The results of this study show that the Y-3L and Y-5L showed comparable psychometric validity to the PedsQL. When considering the choice between the PedsQL, Y-5L and Y-3L these study results indicate that theEQ-5D-Y instruments (Y-3L and Y-5L) are recommended for studies assessing known-group validity, particularly between children with and without illness, or where missing data should be minimised. The PedsQL generic measure does not capture acute health problems but shows improved performance specifically with a lower ceiling effect and spread of responses in those with a more stable health condition. As such the PedsQL generic measure may be preferable in future studies including the general population. Distribution of responses across the Y-3L, Y-5L and PedsQL cannot be compared and comparison of the Y-3L to the Y-5L was not the aim of this paper.

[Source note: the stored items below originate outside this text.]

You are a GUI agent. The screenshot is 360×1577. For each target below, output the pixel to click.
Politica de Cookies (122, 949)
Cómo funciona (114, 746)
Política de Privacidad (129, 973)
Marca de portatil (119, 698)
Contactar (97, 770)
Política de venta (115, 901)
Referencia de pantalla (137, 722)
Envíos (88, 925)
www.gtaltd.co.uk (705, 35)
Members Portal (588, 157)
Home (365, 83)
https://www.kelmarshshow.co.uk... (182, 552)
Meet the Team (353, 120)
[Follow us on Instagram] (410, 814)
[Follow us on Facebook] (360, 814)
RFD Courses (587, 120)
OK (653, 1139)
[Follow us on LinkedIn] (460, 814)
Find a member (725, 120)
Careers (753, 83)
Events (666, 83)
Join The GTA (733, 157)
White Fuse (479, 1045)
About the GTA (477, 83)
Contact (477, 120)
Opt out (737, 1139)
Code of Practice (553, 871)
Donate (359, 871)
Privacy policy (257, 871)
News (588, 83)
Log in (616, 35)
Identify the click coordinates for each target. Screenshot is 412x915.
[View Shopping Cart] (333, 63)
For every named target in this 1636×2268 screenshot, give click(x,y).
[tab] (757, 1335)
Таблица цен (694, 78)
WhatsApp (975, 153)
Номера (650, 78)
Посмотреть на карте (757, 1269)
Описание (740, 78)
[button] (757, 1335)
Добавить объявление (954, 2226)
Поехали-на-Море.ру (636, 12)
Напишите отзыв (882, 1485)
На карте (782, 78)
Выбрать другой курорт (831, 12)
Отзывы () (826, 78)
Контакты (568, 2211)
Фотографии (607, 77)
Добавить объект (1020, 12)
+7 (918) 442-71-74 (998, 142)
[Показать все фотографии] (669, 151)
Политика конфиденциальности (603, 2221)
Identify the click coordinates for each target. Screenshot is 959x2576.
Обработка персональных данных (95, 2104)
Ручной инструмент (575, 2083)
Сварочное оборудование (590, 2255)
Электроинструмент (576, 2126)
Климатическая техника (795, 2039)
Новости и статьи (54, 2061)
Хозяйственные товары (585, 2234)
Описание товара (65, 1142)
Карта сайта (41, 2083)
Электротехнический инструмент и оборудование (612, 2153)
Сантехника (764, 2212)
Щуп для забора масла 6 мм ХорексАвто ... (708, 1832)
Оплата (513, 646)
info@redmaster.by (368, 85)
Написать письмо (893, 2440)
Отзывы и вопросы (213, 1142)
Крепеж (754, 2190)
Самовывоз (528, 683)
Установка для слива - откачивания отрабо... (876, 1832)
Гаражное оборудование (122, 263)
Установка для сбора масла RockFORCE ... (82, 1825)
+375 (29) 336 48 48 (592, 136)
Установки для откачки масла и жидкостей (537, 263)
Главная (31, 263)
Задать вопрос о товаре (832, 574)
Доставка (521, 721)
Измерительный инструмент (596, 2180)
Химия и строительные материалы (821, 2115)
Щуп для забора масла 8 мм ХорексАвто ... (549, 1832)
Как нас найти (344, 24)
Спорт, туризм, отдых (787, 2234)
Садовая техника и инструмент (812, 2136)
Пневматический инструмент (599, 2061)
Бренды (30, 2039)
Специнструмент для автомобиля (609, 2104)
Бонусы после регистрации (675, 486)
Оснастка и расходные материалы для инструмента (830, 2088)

When considering the choice between the Y-5L and the Y-3L there was no systematic difference in the validity between these instruments or between the Y-5L or Y-3L and the PedsQL. Thus, the selection of EQ-5D-Y measure for future studies should be guided by the characteristics of the population to be included, for example the Y-5L may be preferred in a population where a higher ceiling effect is anticipated. In contrast the Y-3L may be preferred in a study which includes a younger cohort or where a lower literacy level is anticipated. Further research is recommended comparing the performance of the PedsQL and the Y-3L and Y-5L in homogenous disease groups to guide future researchers on the selection of the most appropriate instrument.